The problem of network bandwidth — uploading and downloading data sets and results to and from the cloud — remains an unresolved issue for cloud computing in most academic research settings. WashU's Nagarajan says that, in the meantime, he is content grappling with data integration on his lab's two large compute clusters. "If you have clinical data sets as well as transfer of raw data, the cloud is really not tenable with its current networking approach — we just haven't really needed it. And especially with identified clinical data, that's a no-go in the current regulatory environment," he adds.
The University of Arizona Cancer Center's bioinformatics core is working to combine not only several different types of 'omics data, but clinical data as well, for a multi-dimensional analysis. "Integrating the information obtained with clinical data, patient data — especially survival data — it's amazing what kind of information you can get out of, for instance, a gene expression array, if you have a lot of clinical data," says David Mount, director of informatics and bioinformatics at the center. "I think that's where we fit in — trying to do more of a deep data integration analysis — and for that we use the BioConductor suite, which has so many statistical tools for high-throughput data analysis that it takes care of most of our needs."
For their translational research projects, Mount's group relies on many of the tools developed as part of the National Cancer Institute's Biomedical Informatics Grid project, to track and manage its tumor data. These include caTissue — caBIG's biorepository tool for specimen management, tracking, and annotation — as well as caArray, an open-source array data management system that can either be locally installed on a cluster or accessed through NCI's Web site. Another caBIG tool Mount uses is NCBI's caIntegrator2, a software package for setting up caBIG-compatible Web portals to facilitate integrative research that incorporates the BioConductor suite. Researchers can use the caIntegrator Web portals to bring clinical, microarray, and medical imaging data together into one graphical interface application.

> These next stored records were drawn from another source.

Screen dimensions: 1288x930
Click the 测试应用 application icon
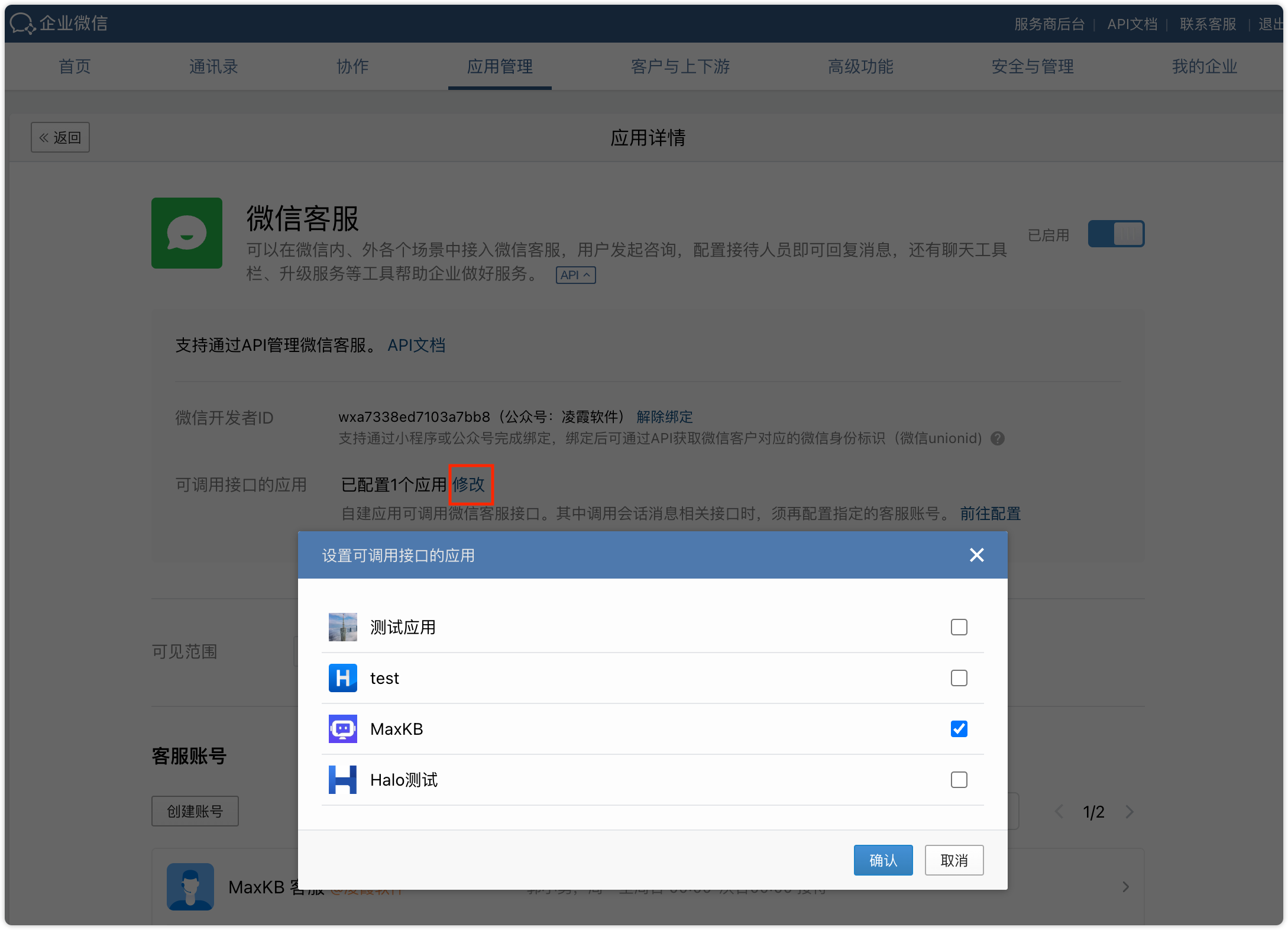[343, 627]
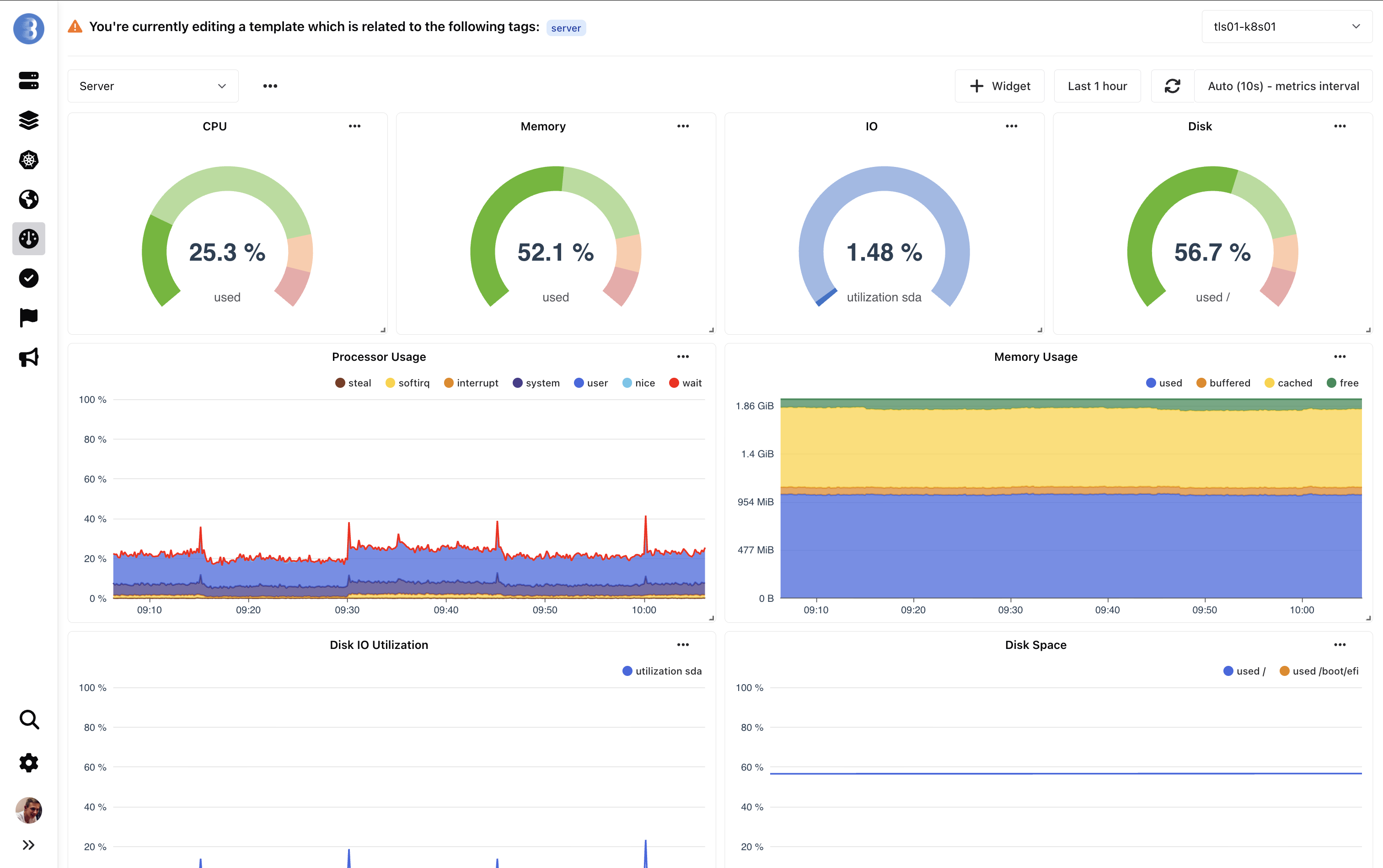Toggle the wait series in Processor Usage legend
Screen dimensions: 1383x868
[685, 382]
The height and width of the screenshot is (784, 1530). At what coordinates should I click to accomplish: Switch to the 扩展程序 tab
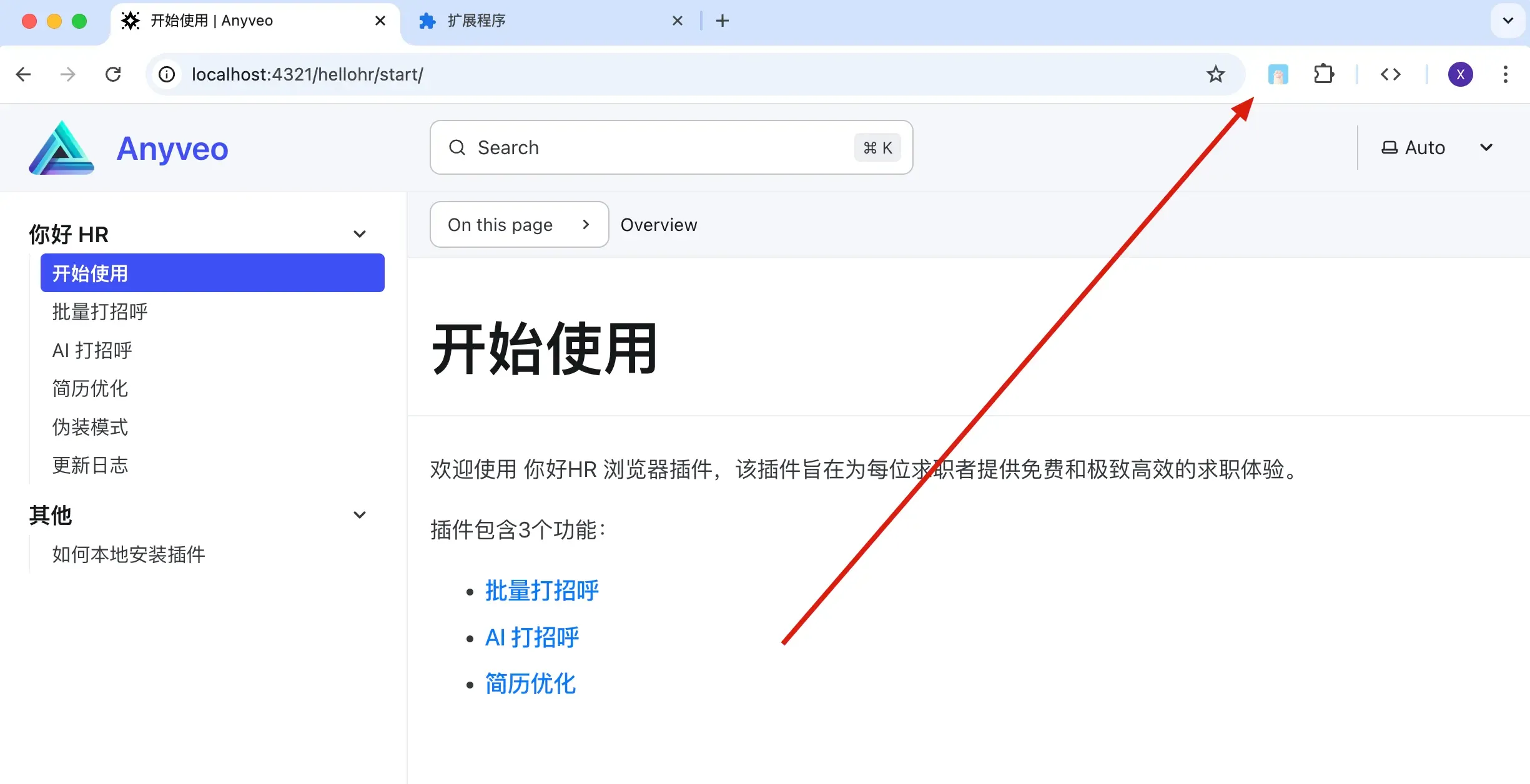[x=537, y=21]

Mount says that while data storage is always on his group's collective mind, it's not at the "data deluge" stage that plagues next-generation sequencing centers. Rather, it's more like a slow flood kept at bay with the addition of storage arrays and management software. While storage may not be an issue, managing researchers' expectations of what an information core can deliver is something that must be kept in check — at least until someone does develop an all-inclusive analytics platform. "A big problem that we have to deal with is just education of our research faculty in the cancer center about what kind of analyses they can do and how we can build genomics into their research project," Mount says. "The way we deal with that is by having workshops about the tools we offer and what types of analytics workflows can be set up for them, and just do the best we can until we get truly integrative tools."